[Pixel coordinate grounding data]
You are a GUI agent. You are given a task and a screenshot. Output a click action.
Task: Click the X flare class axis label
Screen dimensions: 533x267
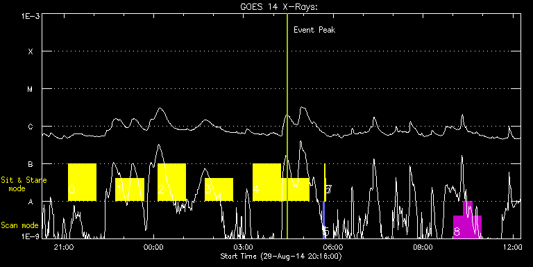31,51
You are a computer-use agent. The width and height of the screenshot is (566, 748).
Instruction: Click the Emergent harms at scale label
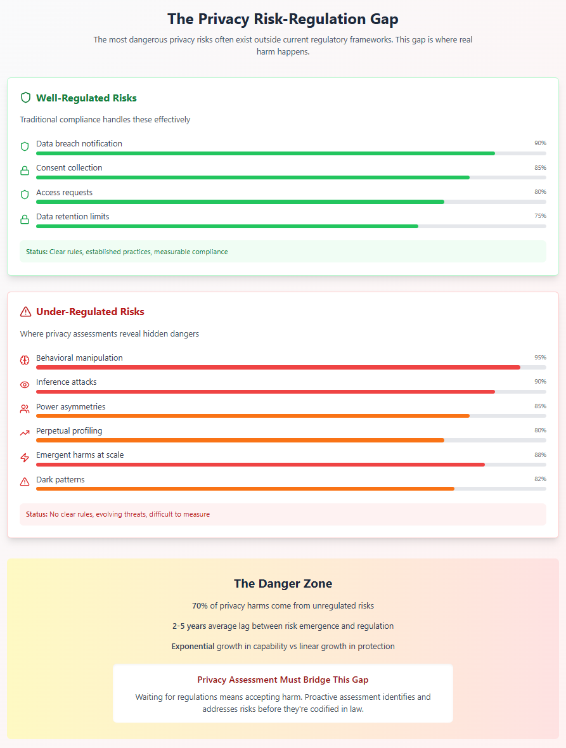click(80, 455)
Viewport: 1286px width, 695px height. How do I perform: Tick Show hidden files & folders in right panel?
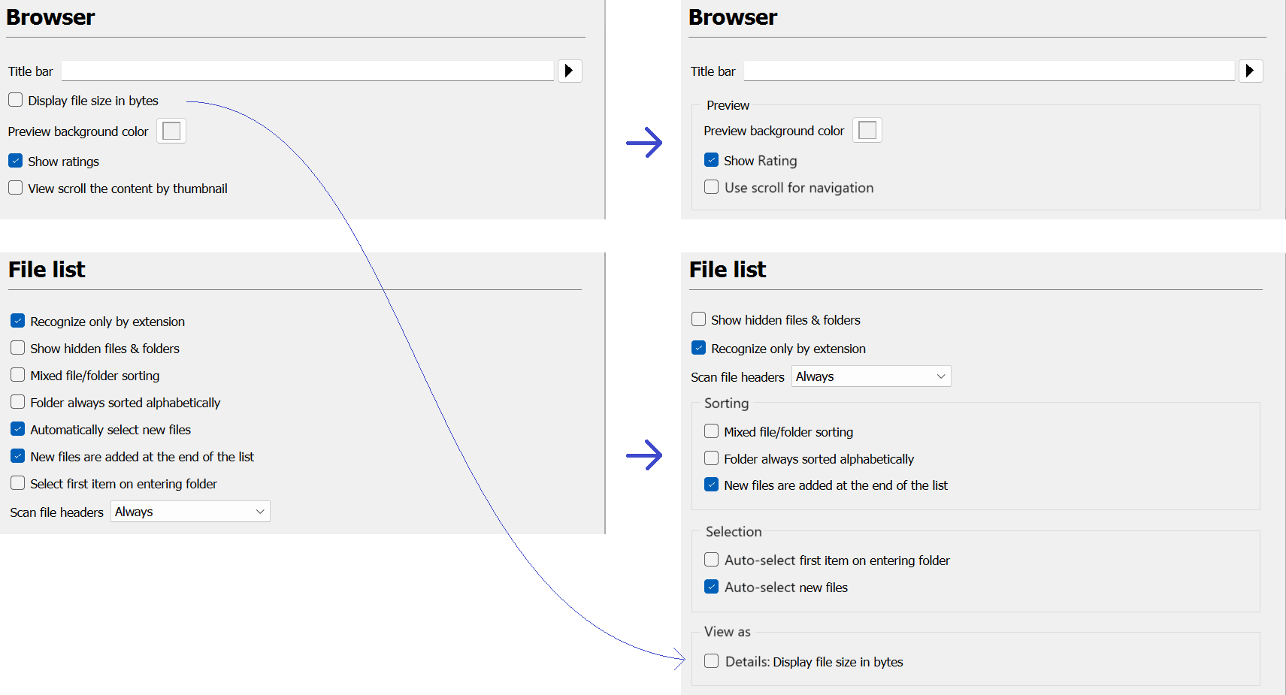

| Instructions for the task |
Could you output all the entries above exactly as written, leaving out the pictures?

| Written solution |
You are a GUI agent. You are given a task and a screenshot. Output a click action.
Task: Click the X flare class axis label
Screen dimensions: 533x267
31,51
You are a computer-use agent. The width and height of the screenshot is (566, 748).
Instruction: Click the Emergent harms at scale label
click(80, 455)
Viewport: 1286px width, 695px height. How do I perform: Tick Show hidden files & folders in right panel?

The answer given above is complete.